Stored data
-*-

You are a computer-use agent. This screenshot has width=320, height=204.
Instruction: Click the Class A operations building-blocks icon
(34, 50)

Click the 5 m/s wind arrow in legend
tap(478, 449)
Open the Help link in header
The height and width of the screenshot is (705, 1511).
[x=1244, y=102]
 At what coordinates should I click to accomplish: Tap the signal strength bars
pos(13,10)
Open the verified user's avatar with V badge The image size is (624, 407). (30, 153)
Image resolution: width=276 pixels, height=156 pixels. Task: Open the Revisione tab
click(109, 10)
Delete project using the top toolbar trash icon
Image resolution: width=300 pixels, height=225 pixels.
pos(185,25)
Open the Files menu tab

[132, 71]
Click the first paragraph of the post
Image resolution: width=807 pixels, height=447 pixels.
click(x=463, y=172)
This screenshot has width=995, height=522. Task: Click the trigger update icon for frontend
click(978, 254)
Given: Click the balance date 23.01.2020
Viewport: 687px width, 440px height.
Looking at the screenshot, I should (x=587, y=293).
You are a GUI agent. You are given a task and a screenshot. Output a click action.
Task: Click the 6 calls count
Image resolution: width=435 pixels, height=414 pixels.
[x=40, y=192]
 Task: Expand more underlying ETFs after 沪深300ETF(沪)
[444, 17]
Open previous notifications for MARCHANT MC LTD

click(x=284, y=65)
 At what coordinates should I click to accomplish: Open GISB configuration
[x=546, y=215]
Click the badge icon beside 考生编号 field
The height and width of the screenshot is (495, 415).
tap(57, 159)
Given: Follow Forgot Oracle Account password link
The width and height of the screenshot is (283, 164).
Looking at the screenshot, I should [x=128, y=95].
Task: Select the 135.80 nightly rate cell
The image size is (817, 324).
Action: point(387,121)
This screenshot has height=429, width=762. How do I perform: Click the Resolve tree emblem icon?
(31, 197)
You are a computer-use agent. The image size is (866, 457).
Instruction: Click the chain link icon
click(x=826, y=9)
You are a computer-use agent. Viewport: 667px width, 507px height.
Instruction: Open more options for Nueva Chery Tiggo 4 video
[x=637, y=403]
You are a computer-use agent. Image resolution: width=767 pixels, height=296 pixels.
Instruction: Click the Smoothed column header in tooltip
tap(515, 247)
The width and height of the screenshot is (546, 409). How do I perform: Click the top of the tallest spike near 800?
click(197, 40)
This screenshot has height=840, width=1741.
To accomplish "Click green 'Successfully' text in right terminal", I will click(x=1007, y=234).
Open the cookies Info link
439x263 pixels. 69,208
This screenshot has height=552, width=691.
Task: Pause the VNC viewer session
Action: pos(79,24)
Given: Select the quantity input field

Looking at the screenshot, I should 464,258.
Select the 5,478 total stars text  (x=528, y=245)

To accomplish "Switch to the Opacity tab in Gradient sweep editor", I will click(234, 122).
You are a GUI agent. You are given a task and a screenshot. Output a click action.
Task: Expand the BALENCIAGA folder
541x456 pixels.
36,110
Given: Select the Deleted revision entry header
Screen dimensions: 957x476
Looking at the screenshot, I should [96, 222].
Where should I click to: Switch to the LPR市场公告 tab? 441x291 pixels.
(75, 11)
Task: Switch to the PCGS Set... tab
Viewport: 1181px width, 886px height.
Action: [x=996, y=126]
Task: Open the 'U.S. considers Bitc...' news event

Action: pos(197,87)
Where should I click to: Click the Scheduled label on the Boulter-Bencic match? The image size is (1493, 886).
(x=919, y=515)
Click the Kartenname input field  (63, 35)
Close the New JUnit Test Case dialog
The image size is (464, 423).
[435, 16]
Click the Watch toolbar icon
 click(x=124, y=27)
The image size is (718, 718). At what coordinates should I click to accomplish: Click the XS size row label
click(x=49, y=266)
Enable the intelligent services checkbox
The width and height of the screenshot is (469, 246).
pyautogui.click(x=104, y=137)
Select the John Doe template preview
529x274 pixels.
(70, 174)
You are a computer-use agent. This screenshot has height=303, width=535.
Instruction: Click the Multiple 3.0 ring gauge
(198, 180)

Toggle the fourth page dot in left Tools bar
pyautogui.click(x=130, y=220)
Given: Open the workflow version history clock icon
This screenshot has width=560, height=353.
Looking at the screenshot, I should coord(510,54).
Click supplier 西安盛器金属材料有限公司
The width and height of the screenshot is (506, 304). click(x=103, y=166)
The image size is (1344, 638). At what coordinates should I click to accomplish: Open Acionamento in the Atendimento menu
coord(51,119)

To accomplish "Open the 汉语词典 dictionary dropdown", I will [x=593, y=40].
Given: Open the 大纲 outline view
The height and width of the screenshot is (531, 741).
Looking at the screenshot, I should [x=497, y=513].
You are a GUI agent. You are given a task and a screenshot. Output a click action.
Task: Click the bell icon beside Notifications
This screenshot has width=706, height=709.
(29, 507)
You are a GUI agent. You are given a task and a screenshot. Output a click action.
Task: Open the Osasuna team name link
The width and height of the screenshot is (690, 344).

-*-

The full set of entries must be restated exactly, with none omitted.

You are a computer-use agent. This screenshot has width=320, height=204.
Instruction: Click the Class A operations building-blocks icon
(34, 50)

Click the 5 m/s wind arrow in legend
tap(478, 449)
Open the Help link in header
The height and width of the screenshot is (705, 1511).
[x=1244, y=102]
 At what coordinates should I click to accomplish: Tap the signal strength bars
pos(13,10)
Open the verified user's avatar with V badge The image size is (624, 407). (30, 153)
Image resolution: width=276 pixels, height=156 pixels. Task: Open the Revisione tab
click(109, 10)
Delete project using the top toolbar trash icon
Image resolution: width=300 pixels, height=225 pixels.
pos(185,25)
Open the Files menu tab

[132, 71]
Click the first paragraph of the post
Image resolution: width=807 pixels, height=447 pixels.
click(x=463, y=172)
This screenshot has width=995, height=522. Task: Click the trigger update icon for frontend
click(978, 254)
Given: Click the balance date 23.01.2020
Viewport: 687px width, 440px height.
Looking at the screenshot, I should (x=587, y=293).
You are a GUI agent. You are given a task and a screenshot. Output a click action.
Task: Click the 6 calls count
Image resolution: width=435 pixels, height=414 pixels.
[x=40, y=192]
 Task: Expand more underlying ETFs after 沪深300ETF(沪)
[444, 17]
Open previous notifications for MARCHANT MC LTD

click(x=284, y=65)
 At what coordinates should I click to accomplish: Open GISB configuration
[x=546, y=215]
Click the badge icon beside 考生编号 field
The height and width of the screenshot is (495, 415).
tap(57, 159)
Given: Follow Forgot Oracle Account password link
The width and height of the screenshot is (283, 164).
Looking at the screenshot, I should [x=128, y=95].
Task: Select the 135.80 nightly rate cell
The image size is (817, 324).
Action: point(387,121)
This screenshot has height=429, width=762. How do I perform: Click the Resolve tree emblem icon?
(31, 197)
You are a computer-use agent. The image size is (866, 457).
Instruction: Click the chain link icon
click(x=826, y=9)
You are a computer-use agent. Viewport: 667px width, 507px height.
Instruction: Open more options for Nueva Chery Tiggo 4 video
[x=637, y=403]
You are a computer-use agent. Image resolution: width=767 pixels, height=296 pixels.
Instruction: Click the Smoothed column header in tooltip
tap(515, 247)
The width and height of the screenshot is (546, 409). How do I perform: Click the top of the tallest spike near 800?
click(197, 40)
This screenshot has height=840, width=1741.
To accomplish "Click green 'Successfully' text in right terminal", I will click(x=1007, y=234).
Open the cookies Info link
439x263 pixels. 69,208
This screenshot has height=552, width=691.
Task: Pause the VNC viewer session
Action: pos(79,24)
Given: Select the quantity input field

Looking at the screenshot, I should 464,258.
Select the 5,478 total stars text  (x=528, y=245)

To accomplish "Switch to the Opacity tab in Gradient sweep editor", I will click(234, 122).
You are a GUI agent. You are given a task and a screenshot. Output a click action.
Task: Expand the BALENCIAGA folder
541x456 pixels.
36,110
Given: Select the Deleted revision entry header
Screen dimensions: 957x476
Looking at the screenshot, I should [96, 222].
Where should I click to: Switch to the LPR市场公告 tab? 441x291 pixels.
(75, 11)
Task: Switch to the PCGS Set... tab
Viewport: 1181px width, 886px height.
Action: [x=996, y=126]
Task: Open the 'U.S. considers Bitc...' news event

Action: pos(197,87)
Where should I click to: Click the Scheduled label on the Boulter-Bencic match? The image size is (1493, 886).
(x=919, y=515)
Click the Kartenname input field  (63, 35)
Close the New JUnit Test Case dialog
The image size is (464, 423).
[435, 16]
Click the Watch toolbar icon
 click(x=124, y=27)
The image size is (718, 718). At what coordinates should I click to accomplish: Click the XS size row label
click(x=49, y=266)
Enable the intelligent services checkbox
The width and height of the screenshot is (469, 246).
pyautogui.click(x=104, y=137)
Select the John Doe template preview
529x274 pixels.
(70, 174)
You are a computer-use agent. This screenshot has height=303, width=535.
Instruction: Click the Multiple 3.0 ring gauge
(198, 180)

Toggle the fourth page dot in left Tools bar
pyautogui.click(x=130, y=220)
Given: Open the workflow version history clock icon
This screenshot has width=560, height=353.
Looking at the screenshot, I should coord(510,54).
Click supplier 西安盛器金属材料有限公司
The width and height of the screenshot is (506, 304). click(x=103, y=166)
The image size is (1344, 638). At what coordinates should I click to accomplish: Open Acionamento in the Atendimento menu
coord(51,119)

To accomplish "Open the 汉语词典 dictionary dropdown", I will [x=593, y=40].
Given: Open the 大纲 outline view
The height and width of the screenshot is (531, 741).
Looking at the screenshot, I should [x=497, y=513].
You are a GUI agent. You are given a task and a screenshot. Output a click action.
Task: Click the bell icon beside Notifications
This screenshot has width=706, height=709.
(29, 507)
You are a GUI agent. You are given a task and a screenshot. Output a click action.
Task: Open the Osasuna team name link
The width and height of the screenshot is (690, 344).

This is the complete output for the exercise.